Pullings non rispose. Di nuovo fissò il comandante e di nuovo sulle sue mascelle i muscoli si tesero. “Il capitano Aubrey è molto forte,” disse. Il tono aveva una vaga nota di premura, sembrava che gli stesse ricordando un particolare del quale forse lui non aveva tenuto il debito conto nella formulazione della prognosi. Subito dopo gli rivolse uno sguardo speranzoso.
Maturin si limitò ad annuire. “Sì, lo è,” confermò, “un altro probabilmente sarebbe già morto.”
“Ma lui non morirà, vero?”
“È nelle mani di Dio,” ripeté il medico.
Il giovane si costrinse a un lieve sorriso e rispose: “No, è nelle vostre, dottore, che con il vostro permesso mi danno molto più affidamento.”

Stephen rimase di nuovo solo con Jack. Per l'ennesima volta gli sentì il polso e quasi sospirò di sollievo quando le sue dita incontrarono il palpitare lieve dell'arteria radiale. Rimase a valutalo per un po', quindi raccolse una pezzuola da una bacinella che aveva a fianco, la strizzò e gliela passò sul viso.
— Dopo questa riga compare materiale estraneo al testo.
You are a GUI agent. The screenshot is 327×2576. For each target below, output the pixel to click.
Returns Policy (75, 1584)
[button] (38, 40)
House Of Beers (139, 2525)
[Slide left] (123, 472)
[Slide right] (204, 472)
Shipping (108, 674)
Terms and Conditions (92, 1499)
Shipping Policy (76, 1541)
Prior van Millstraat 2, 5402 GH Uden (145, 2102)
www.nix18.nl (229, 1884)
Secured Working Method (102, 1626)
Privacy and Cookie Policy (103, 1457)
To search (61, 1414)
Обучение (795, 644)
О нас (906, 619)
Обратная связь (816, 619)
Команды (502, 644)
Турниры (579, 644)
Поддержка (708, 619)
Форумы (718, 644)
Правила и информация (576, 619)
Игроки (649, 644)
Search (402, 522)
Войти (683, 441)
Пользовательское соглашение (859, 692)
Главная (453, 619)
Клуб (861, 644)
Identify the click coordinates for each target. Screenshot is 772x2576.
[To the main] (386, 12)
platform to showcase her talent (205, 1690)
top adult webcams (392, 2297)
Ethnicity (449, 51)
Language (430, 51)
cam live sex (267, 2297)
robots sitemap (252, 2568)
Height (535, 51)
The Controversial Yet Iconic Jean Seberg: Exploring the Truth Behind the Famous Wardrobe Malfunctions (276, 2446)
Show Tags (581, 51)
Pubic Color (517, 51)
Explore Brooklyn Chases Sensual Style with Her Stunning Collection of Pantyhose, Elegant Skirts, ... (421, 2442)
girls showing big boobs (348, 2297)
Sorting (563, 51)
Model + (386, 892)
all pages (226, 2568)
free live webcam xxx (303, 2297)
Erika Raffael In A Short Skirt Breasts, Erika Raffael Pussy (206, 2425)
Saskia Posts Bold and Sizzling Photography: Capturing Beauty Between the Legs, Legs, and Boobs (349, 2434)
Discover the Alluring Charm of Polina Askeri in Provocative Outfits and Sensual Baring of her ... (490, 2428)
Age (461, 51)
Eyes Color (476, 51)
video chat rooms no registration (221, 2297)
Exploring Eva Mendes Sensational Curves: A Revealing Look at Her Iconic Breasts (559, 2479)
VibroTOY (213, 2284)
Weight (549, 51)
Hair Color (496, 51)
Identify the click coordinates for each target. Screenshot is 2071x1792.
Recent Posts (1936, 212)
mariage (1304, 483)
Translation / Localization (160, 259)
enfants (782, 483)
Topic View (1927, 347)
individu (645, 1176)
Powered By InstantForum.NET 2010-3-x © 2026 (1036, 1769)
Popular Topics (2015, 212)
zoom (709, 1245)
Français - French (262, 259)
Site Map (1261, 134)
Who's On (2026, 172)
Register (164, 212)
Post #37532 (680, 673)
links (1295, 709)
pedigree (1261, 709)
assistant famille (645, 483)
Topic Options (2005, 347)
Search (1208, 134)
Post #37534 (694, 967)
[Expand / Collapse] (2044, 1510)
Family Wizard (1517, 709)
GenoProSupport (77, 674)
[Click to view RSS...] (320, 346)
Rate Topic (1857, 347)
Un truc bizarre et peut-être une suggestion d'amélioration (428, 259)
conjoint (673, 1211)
Lo fissò preoccupato: Jack era talmente pallido che quasi si indovinava sotto la pelle il disegno dei vasi superficiali. Le labbra avevano perso colore, intorno agli occhi aveva un vago alone violaceo. Il volto sembrava smagrito, come svuotato. Sparsi sul cuscino, i capelli biondi conservavano ancora qualche incrostazione di sangue rappreso.
Protese una mano a sistemargli delicatamente la medicazione alla testa, poi si allungò appena sulla sedia e si pose sulle ginocchia un trattato di entomologia.
Per un po' cercò di leggere, ma quando, giunto alla fine della pagina, realizzò di non ricordarsi nemmeno se il testo parlava di Archostemata o Adephaga, abbandonò il libro ed emise un sospiro di frustrazione.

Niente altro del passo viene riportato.